The Mru language is considered "definitely endangered" by UNESCO in June 2010.[4]

It is one of the Tibeto-Burman languages that is difficult to classify and has marginal affiliations with Burmic. Mru and Meithei in India, Bangladesh, and Burma, would appear close to the Kukish languages.[5] However, although once classified as Kukish, the Mru language is thought to be closer to Lolo–Burmese.[6]

Distribution[edit]

The Mros live in forest areas of Lama, Ruma, Alikaram, and Thanchi near Chimbuk Mountain of Bandarban District (Rashel 2009). They also live in Sittwe (Akiab), Rakhine State, Burma.

Subdivisions[edit]

There are five major Mro clans (Rashel 2009).

  • Dengua
  • Premsang
  • Kongloi
  • Maizer
  • Ganaroo Gnar

Rashel (2009) also lists another classification scheme which lists ten Mro clans.

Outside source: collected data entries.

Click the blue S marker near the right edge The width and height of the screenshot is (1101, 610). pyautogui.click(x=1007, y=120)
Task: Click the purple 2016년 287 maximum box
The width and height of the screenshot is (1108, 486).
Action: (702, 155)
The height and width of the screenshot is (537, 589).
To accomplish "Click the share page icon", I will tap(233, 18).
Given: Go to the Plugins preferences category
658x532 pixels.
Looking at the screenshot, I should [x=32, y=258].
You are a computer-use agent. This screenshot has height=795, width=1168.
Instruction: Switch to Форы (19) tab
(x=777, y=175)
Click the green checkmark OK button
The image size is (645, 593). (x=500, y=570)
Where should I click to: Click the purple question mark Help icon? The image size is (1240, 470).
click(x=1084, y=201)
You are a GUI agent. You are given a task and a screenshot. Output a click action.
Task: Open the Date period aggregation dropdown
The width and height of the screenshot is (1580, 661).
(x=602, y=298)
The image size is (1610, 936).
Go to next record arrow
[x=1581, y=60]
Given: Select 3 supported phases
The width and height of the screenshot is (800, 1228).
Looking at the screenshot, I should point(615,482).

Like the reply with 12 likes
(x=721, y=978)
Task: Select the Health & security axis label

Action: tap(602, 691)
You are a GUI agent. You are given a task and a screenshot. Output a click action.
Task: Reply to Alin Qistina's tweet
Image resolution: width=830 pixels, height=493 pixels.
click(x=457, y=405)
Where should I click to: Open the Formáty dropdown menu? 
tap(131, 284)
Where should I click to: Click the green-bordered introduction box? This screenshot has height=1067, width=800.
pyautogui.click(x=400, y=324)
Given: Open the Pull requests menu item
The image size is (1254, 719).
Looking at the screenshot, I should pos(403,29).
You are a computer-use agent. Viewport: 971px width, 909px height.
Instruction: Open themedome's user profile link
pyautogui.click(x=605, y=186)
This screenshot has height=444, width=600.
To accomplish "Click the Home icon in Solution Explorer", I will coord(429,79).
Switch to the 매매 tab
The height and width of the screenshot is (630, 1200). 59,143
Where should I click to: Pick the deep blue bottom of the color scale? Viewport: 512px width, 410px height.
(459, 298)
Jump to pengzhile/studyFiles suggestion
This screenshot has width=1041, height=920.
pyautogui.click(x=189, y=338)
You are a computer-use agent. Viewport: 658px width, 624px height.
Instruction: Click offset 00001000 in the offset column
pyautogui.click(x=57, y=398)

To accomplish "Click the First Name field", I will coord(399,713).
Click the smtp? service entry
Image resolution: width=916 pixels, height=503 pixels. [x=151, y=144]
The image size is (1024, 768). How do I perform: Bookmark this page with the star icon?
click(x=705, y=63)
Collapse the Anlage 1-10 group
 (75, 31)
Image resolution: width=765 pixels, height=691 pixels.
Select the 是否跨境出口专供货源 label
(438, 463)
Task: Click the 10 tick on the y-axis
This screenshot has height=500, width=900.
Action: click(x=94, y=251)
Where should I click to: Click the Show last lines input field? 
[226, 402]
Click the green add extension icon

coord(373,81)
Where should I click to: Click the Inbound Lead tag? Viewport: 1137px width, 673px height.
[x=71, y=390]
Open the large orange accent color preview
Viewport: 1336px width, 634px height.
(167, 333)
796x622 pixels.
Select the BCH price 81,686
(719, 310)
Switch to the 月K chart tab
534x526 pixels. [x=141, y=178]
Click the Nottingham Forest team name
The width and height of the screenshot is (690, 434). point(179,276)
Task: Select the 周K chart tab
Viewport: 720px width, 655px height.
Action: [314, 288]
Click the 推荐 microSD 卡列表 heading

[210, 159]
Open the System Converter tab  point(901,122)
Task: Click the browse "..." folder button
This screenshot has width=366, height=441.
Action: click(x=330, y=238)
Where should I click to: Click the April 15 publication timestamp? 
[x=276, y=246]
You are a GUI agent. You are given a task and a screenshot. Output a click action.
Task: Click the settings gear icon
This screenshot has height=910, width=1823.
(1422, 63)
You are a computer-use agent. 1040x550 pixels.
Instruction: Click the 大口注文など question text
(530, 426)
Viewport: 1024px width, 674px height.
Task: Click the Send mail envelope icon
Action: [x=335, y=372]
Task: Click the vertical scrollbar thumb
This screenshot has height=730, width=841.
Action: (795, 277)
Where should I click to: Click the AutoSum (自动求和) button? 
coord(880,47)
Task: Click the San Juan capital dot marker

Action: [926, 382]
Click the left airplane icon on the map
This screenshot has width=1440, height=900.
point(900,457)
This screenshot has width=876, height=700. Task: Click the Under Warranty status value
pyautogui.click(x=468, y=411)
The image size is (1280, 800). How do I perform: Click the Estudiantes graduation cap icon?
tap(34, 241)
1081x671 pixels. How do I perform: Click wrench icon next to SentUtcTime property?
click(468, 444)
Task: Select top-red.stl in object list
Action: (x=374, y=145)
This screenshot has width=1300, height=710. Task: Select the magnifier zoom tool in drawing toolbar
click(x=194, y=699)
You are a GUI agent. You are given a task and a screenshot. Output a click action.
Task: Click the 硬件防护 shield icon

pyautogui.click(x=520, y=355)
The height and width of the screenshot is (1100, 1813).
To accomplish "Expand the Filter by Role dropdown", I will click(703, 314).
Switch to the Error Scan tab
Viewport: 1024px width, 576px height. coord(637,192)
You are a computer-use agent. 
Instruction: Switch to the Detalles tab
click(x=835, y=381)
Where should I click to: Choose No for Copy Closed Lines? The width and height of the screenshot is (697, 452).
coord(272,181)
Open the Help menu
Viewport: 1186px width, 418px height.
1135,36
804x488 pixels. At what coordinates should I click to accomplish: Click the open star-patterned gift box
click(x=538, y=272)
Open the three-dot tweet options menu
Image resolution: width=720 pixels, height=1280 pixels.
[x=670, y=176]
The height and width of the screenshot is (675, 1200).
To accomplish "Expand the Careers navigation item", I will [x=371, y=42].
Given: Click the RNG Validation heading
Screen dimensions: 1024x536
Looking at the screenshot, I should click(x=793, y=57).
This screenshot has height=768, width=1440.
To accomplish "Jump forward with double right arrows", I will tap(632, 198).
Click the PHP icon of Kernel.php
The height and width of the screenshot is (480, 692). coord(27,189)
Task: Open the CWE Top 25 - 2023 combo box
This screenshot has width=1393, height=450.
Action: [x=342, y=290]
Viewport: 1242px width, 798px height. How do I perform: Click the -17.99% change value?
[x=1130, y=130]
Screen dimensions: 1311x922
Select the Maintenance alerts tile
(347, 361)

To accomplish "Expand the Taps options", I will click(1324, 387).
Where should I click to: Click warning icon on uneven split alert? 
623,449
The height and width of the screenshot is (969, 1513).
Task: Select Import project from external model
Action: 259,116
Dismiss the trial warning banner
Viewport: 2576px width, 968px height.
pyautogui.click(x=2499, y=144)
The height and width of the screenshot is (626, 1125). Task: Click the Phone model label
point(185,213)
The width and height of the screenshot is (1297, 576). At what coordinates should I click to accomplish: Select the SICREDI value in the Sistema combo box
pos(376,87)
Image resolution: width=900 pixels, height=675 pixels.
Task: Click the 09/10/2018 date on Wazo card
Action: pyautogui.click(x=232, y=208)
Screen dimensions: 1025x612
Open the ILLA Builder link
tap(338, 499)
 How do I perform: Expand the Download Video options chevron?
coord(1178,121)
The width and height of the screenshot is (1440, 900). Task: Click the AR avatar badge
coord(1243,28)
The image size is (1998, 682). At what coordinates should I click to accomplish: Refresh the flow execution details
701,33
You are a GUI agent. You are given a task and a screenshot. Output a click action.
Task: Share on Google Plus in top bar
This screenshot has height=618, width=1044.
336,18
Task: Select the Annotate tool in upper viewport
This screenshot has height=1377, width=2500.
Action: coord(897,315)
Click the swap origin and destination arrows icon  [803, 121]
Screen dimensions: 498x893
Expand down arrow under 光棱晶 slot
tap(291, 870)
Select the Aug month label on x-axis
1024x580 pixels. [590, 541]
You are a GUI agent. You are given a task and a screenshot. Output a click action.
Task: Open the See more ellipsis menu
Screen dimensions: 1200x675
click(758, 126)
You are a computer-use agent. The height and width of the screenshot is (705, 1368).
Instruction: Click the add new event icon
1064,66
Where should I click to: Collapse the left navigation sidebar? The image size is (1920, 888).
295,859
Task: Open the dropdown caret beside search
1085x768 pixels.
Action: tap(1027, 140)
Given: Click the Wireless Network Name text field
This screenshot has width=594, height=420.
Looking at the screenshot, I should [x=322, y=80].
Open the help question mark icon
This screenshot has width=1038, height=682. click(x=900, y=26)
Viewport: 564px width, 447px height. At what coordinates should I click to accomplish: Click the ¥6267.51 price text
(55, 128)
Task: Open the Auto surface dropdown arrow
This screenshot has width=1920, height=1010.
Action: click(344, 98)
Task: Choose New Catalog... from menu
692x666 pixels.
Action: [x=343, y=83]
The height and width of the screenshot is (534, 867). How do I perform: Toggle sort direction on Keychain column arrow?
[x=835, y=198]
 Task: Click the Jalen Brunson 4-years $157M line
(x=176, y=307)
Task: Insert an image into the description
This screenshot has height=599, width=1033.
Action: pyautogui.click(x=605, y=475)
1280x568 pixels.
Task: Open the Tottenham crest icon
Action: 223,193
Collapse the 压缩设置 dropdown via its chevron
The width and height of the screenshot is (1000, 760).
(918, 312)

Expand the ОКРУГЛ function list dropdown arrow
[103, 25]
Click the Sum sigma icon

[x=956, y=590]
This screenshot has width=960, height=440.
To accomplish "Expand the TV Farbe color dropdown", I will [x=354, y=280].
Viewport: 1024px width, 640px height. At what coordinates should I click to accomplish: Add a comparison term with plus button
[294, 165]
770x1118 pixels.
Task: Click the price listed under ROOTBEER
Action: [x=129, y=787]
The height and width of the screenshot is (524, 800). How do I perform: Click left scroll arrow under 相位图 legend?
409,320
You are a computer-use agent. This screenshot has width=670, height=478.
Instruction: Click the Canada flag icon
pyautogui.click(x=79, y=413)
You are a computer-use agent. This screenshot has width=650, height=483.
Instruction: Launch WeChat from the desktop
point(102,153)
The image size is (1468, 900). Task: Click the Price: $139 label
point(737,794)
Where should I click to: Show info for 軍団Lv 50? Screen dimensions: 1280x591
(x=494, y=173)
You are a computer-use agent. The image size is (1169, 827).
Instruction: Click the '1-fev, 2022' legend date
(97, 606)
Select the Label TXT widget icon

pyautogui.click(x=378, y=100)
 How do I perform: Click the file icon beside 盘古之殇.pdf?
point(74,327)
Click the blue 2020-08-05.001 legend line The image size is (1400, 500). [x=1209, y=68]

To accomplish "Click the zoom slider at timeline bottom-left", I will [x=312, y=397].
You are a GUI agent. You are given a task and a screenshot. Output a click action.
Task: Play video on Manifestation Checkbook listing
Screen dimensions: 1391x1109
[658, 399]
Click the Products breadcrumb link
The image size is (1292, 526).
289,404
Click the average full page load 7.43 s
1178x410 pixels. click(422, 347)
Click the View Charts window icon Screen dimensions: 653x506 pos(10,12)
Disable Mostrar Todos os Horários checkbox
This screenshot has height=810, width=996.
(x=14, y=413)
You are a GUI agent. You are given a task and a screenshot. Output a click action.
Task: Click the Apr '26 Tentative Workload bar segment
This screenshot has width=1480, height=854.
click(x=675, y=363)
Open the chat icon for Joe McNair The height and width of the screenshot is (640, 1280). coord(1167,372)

  • Yarua (subdivisions below)
    • Khatpo
    • Chimlung
    • Zongnow
    • Chawla
  • Yaringcha
  • Tang
  • Deng
  • Kough
  • Tam-tu-chah
  • Kanbak
  • Prenju
  • Naichah
  • Yomore

Numerals[edit]

Rashel (2009:159) lists the following Mro numerals.

  1. lɔk
  2. pre
  3. ʃum
  4. taːli
  5. taŋa
  6. tro
  7. rinit
  8. rijat
  9. tako
  10. muit

References[edit]

  1. ^ Mru at Ethnologue (17th ed., 2013)
  2. ^ Nordhoff, Sebastian; Hammarström, Harald; Forkel, Robert; Haspelmath, Martin, eds. (2013). "Mruic". Glottolog 2.2. Leipzig: Max Planck Institute for Evolutionary Anthropology. 
  3. ^ Nordhoff, Sebastian; Hammarström, Harald; Forkel, Robert; Haspelmath, Martin, eds. (2013). "Mru". Glottolog 2.2. Leipzig: Max Planck Institute for Evolutionary Anthropology. 
  4. ^ UNESCO, "Bangladesh: Some endangered languages (information from Ethonologue, UNESCO)", June 2010.
  5. ^ Encyclopædia Britannica, Article: Sino-Tibetan Languages
  6. ^ Peiros, Ilia. 1997. "Lolo–Burmese linguistic archaeology." Mon–Khmer Studies 27: 233-48. (Mon–Khmer Studies Journal website)

Further reading[edit]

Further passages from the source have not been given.